I’ve been thinking about something a new Facebook friend said last week, in our private 10-day video challenge group. She said, about where she is in life right now, that she’s “cutting back, to grow.” I’d never heard that before and I found it so lovely and so very, very true.

Four weeks ago now, I came down with some version of a low-grade flu. Symptoms weren’t knock down/drag out, but just enough to render me totally useless to participating in the world. I didn’t think I could sleep one more hour, but my body told me otherwise every time I approached my pillows. I was quite literally being told to be still...and cut back.

I hated it. Not only because being sick is never a fun time, but also because my good ideas and routines and project momentum were whisked away from me, in lieu of getting better.

I got angry first. Then I lathered up in lots of self pity and shared it (quite generously) with my poor husband. After that, guilt for not achieving or following through on obligations. I bailed on plans with friends, forgot to return calls/texts; didn’t show someone I love how terribly sorry I was for the loss of her dear mother, in the ways I’d wanted to.

It felt awful.

Until I heard that mantra from my new Facebook friend. What was that second part again? Oh right: ‘cut grow.’ Is that the grace in this spiraling disaster? To grow? To “...slow down to the pace of cracks widening”, as Mark Nepo puts it, so that grasses sprout between?

The same day I fell in love with this new mantra, Mike (who is the green thumb in our family), reviewed with me his latest project in our garden: to plant Oleanders along the path beside our house, in place of the poison oak and ivy we’d pulled. He explained the practice of pruning for the sake of shaping a plant and assured me the Oleanders would be a full privacy screen by next year, with a little love -- cutting back to grow.

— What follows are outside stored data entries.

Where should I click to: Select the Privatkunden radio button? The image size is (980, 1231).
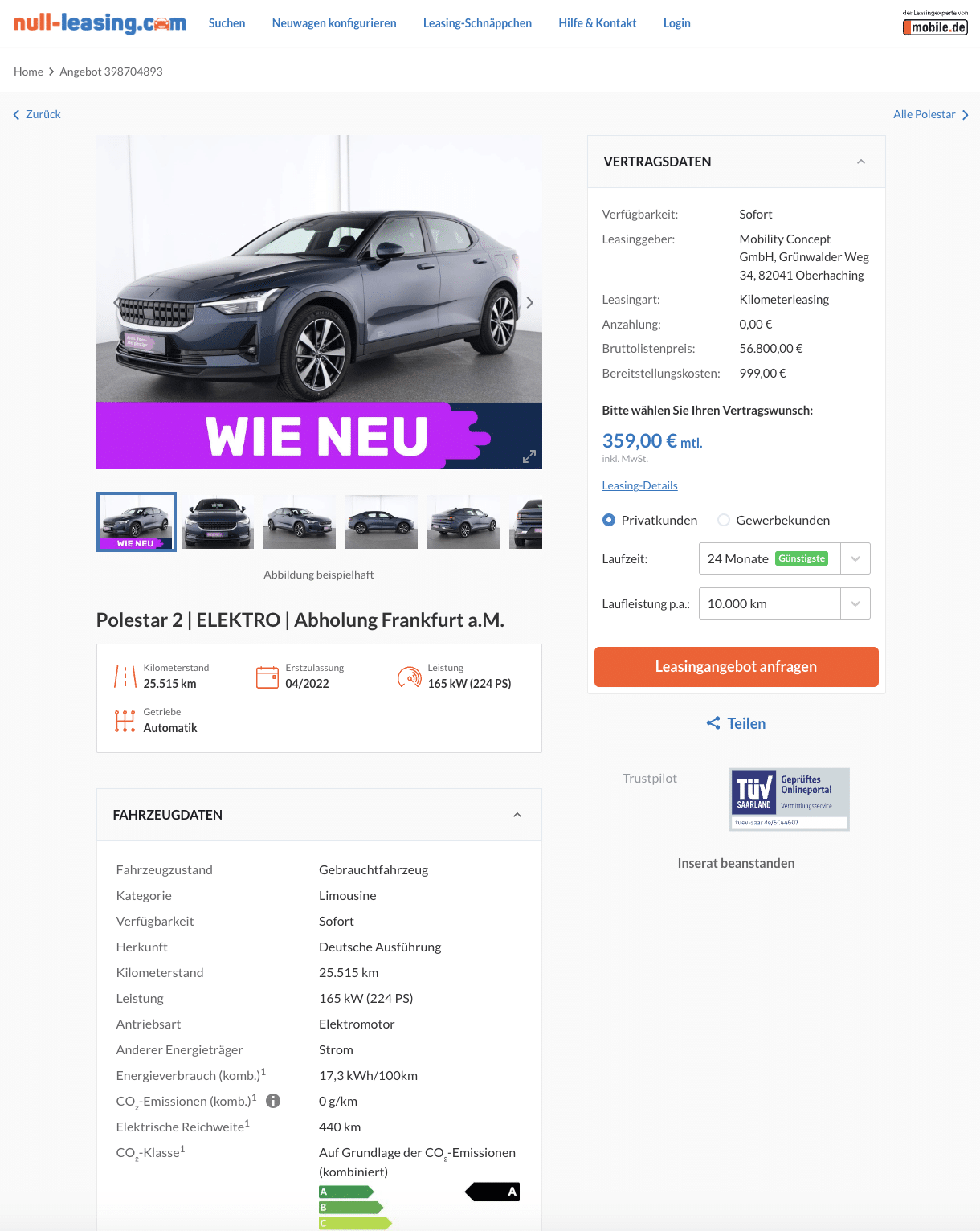coord(609,520)
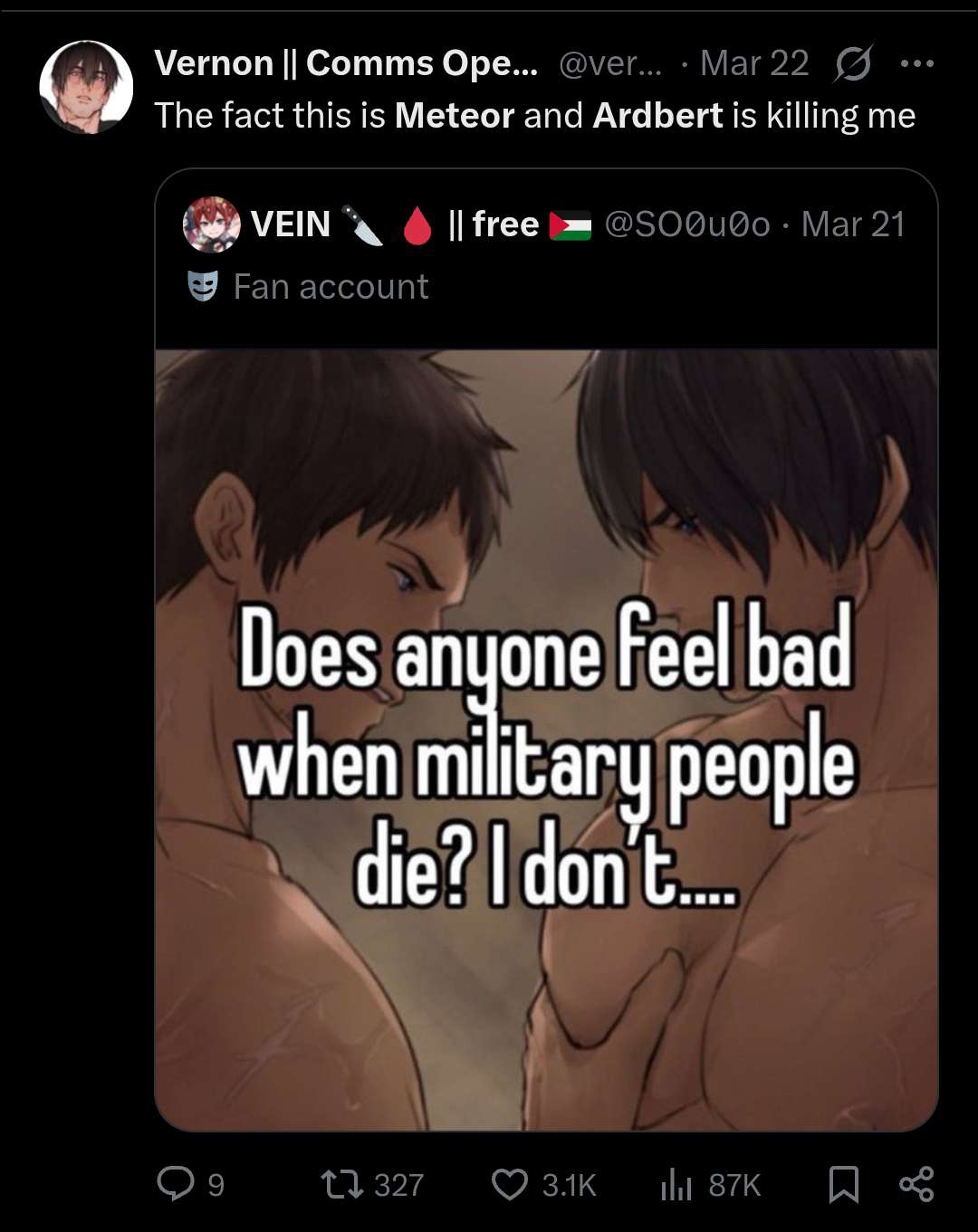Click the Grok slashed-circle icon
This screenshot has width=978, height=1232.
(853, 63)
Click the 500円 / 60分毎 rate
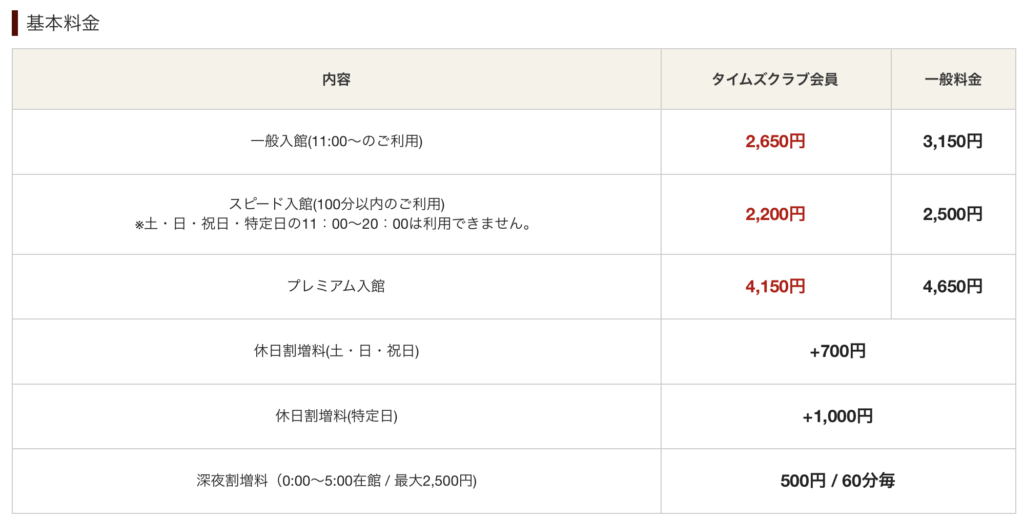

The fact these two expressions -- from my new friend and from Mike -- happened on the same afternoon was no coincidence; and the message was crystal clear. All of my fighting and pouting and worrying were in vain. My whole being was telling me to be still to get well, and no stubborn foot stomping was going to change that.

So, I cut back. Reluctantly. And though I’m not in the clear yet, after almost four weeks of whatever virus this is, I’m getting there.

Last week, when I reconnected with the world, I saw that my friends still love me and Mike’s patience is still intact, and the projects and ideas are still very much alive in me. I was relieved, and quite honestly surprised to realize I wasn’t left behind or shunned for not participating; while I took time to heal. In fact, I convinced myself I was lazy and delinquent; a martyr, making my situation out to be much bigger than it actually was. My ego reminded me, relentlessly, that I’d wronged people I cared about, and that rest was just an excuse for self care.

Then I remembered the growth part of this little prayer, and it became clear. Cutting back is hard, but it’s sometimes a needed step toward progress and movement and evolution. If taken to heart; if cutting back is honored just for the sake of it -- we come out the other side as tall and expansive as a pruned Oleander.

It’s hard to see, but out of rest comes real growth; sometimes slight and incremental, other times bold and righteous. It’s all worth it.

So grab a warm tea and your book. It’s okay to go back to bed now. You’ll still be beautiful and loved and magically generative once you’ve cut back. Take your time.